Digital debates are nothing new at the Arab book fairs, but 2018 may prove the tipping point in which digital books start to become mainstream in the Middle East North Africa (MENA) region and other parts of the world hitherto considered indifferent to ebooks.
The Abu Dhabi International Book Fair, which starts today in the UAE, is expecting around 300,000 visitors. If that seems like a lot, you’re probably new to TNPS. Many Arab book fairs regularly see attendance in the millions.
And huge quantities of books change hands at these events. Last year the Sharjah International Book Fair, also in the UAE, had 2.38 million visitors and sold books to the value of $56 million.
That’s a lot of cash floating about, raising security issued as well as accounting issues. It’s a similar scene across the nascent book markets. Huge visitor numbers. High volumes of (print) book sales. And, increasingly, efforts to shift that cash online, even if the books themselves are still mostly being sold offline.
Bangladesh is a case in point. Not, perhaps, a country we’d immediately associate with massive book fairs, but the Amar Ekuskey Boi Mela is the world’s longest-duration book fair, lasting the entire month of February
This year the organising Bangla Academy arranged for a mobile payments option to try handle the cash better.
Cash? Try just shy of $10 million in books sold in the 28 day event this year.
So the bangle Academy teamed up with the mobile payments operator bKash.
We’ve seen similar trials in Malaysia, and also in Iraq this year.
Which brings to to Abu Dhabi.
A new app appeared in the Google and Apple app stores this week called ADIBF PAY, and by now you’re probably ahead of me and have already concluded that means the Abu Dhabi International Book Fair Pay app.
In both English and Arabic, the app allows the holders (it can be registered as a family app for six people) to pay with the smartphone or tablet for the entrance fee, to buy books, and to splash the cash for whatever else takes their fancy at the event.
On its own it’s not such a big deal, but what we are seeing in 2017-18 is a sea-change in the way books are being paid for globally, as financial-services providers target the international book fairs (because of the sheer volume of people in one place at one time).
If you’re still not convinced that books are read outside our western comfort zone try checking out this post:
But to come back to the key point here, as readers get used to the idea that they can make payments on their smartphones and tablets so they will realize that they can buy from online stores.

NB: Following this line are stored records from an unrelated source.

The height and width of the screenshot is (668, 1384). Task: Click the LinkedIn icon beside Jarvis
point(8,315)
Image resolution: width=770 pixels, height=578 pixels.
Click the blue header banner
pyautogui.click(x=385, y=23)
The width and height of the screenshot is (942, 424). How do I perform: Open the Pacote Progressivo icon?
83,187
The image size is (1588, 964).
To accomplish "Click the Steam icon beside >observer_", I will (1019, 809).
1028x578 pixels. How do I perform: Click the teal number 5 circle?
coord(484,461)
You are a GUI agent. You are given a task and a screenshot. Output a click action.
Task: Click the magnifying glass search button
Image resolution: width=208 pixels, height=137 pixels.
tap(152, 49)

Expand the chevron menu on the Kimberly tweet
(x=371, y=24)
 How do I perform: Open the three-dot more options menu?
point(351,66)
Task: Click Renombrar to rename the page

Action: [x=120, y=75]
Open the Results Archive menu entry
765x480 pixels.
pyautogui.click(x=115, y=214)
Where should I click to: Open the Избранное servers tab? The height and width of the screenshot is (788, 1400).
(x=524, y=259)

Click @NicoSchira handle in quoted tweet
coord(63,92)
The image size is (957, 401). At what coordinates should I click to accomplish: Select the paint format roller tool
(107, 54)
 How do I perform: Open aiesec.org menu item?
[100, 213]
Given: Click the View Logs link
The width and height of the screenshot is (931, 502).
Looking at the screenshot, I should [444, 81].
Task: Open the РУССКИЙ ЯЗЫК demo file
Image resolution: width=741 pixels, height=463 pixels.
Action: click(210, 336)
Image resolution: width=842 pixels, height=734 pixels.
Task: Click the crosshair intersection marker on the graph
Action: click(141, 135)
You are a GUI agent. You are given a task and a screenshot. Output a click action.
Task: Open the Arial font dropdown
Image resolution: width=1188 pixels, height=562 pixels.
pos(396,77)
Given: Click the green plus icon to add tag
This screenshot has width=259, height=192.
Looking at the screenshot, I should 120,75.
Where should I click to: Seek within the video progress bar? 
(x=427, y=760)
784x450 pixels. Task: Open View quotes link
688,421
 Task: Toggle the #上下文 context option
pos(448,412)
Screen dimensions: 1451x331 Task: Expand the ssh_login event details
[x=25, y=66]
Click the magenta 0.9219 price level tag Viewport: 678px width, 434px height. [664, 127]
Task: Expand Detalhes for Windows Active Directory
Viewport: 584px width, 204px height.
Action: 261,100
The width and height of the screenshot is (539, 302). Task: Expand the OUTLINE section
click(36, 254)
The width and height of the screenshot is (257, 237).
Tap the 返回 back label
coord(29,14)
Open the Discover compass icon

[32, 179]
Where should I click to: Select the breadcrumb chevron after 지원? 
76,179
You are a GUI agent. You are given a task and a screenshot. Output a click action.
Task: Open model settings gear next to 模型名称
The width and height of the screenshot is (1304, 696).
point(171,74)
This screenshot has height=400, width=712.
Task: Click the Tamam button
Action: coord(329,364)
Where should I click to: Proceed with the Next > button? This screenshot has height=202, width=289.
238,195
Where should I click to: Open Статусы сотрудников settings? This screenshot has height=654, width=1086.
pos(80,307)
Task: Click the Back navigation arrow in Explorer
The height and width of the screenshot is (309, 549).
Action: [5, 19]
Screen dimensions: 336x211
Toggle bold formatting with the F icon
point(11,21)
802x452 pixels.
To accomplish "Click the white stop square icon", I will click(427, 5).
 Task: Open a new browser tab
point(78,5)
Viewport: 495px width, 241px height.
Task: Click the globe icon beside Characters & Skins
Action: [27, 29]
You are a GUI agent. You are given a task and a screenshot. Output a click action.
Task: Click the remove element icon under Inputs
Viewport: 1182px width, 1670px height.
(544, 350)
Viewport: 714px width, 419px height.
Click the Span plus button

This will boost print sales to an extent, but in many of these countries there simply isn’t the delivery infrastructure to make ordering print books online a meaningful alternative to bookstores and book fairs.
Ebooks and audiobooks, on the other hand, are heaven-sent for this new stage of the economic transition.
Consider the reasons why people flock in such huge numbers to these book fairs. It’s because the events offer such a wide range of books at significantly discounted prices, compared to the fodder available in the mainstream bricks & mortar stores.
That’s not to criticize the bricks & mortar stores – they adhere to a proven model, but one that is severely limited by the infrastructure of the print book chain.
At a stroke digital books can do away with the problem of choice and availability, and savvy publishers will come to understand that, by addressing the issue of affordability – more a challenge for audiobooks than ebooks – they can reach more readers and make more sales.
I think is safe to say that the twin hurdles of availability of relevant content in digital format and the inability of most to make mobile payments are what holds back the global ebook market right now.
As those problems are increasingly addressed and solved so, in the next decade, we will see a massive boom in global ebook and audiobook consumption.